Il Vietnam di Spike Lee

Quattro veterani neri tornano dopo cinquant’anni in Vietnam, ufficialmente per cercare i resti del comandante caduto in azione, nero come loro, in realtà per recuperare un tesoro in lingotti d’oro che avevano nascosto nella giungla.  Dovranno affrontare molti pericoli, e il legame di fratellanza che allora si era creato nel gruppo sarà messo a dura prova.

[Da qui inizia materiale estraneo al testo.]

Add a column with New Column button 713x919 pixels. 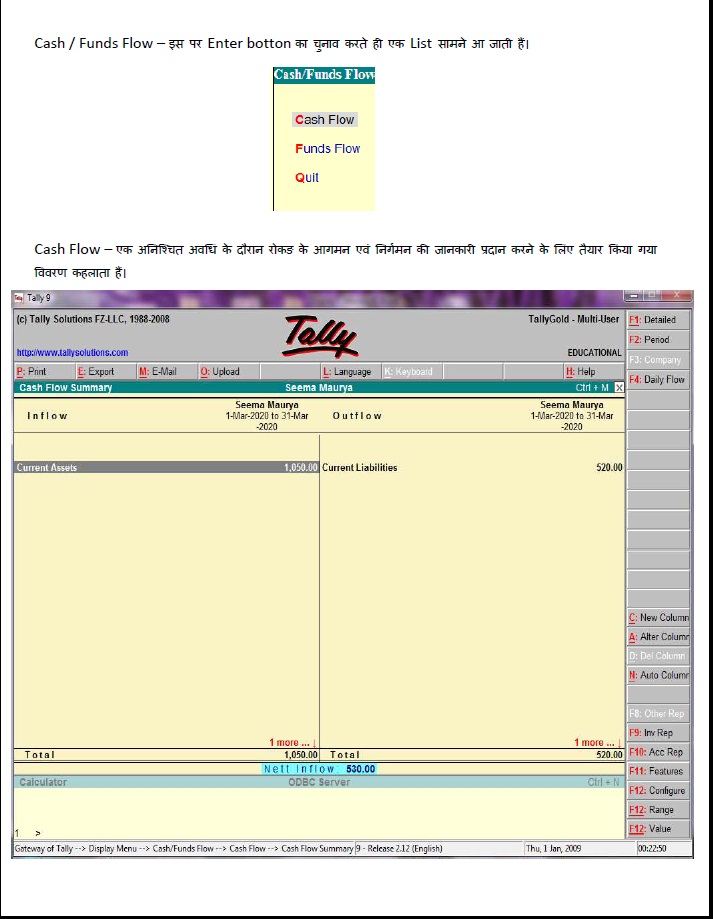(x=658, y=618)
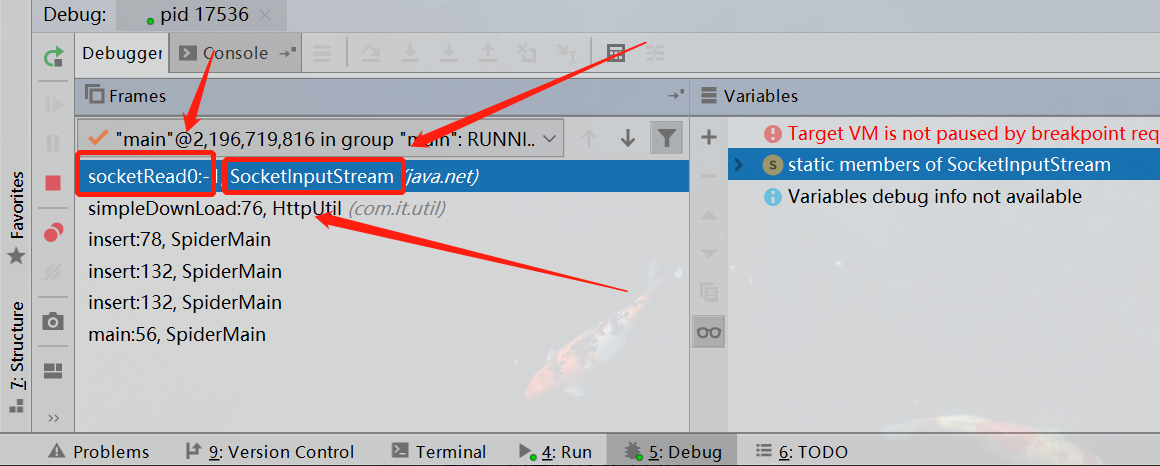Screen dimensions: 1160x466
Task: Open the Problems tool window
Action: (x=98, y=451)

L’ultimo film di Spike Lee, “Da 5 Bloods – Come fratelli”, è da pochi giorni disponibile su Netflix, che lo ha prodotto,  e non verrà distribuito nelle sale. Si apre con la celebre dichiarazione di Muhammad Ali che rifiuta di arruolarsi “perché i Vietcong non lo avevano mai chiamato negro e non gli avevano  mai aizzato i cani contro” e finisce con l’altrettanto celebre discorso di Martin Luther King sull’America “che non sarà mai libera e non potrà salvarsi senza la libertà dei discendenti dei suoi schiavi”. 

In mezzo, oltre due ore di film che raccontano gli irrisolti conflitti razziali del presente attraverso il passato, con molte invenzioni formali come è nello stile di Spike Lee. Le scene di guerra sono girate con la bassa qualità dei filmati dell’epoca in un obsoleto formato 4:3, ma i quattro veterani non sono stati ringiovaniti con il trucco, e combattono appesantiti dall’età a fianco del loro giovanissimo comandante.  I presidenti Johnson e Nixon compaiono in spezzoni di documentari che ripropongono le manifestazioni contro la guerra e le immagini più cruente del conflitto, mentre Trump non si vede mai ed è beffardamente evocato da un cappellino con lo slogan “Make America Great Again”, che cambia spesso proprietario. 

Immancabili, come in tutti i film di Spike Lee,  i riferimenti cinefili: i più  evidenti sono a  “Apocalypse Now” di Francis Ford Coppola e a “Il tesoro della Sierra Madre” di John Houston. Forse “Da 5 Bloods” non raggiunge gli stessi livelli di eccellenza, ma resta un film da vedere.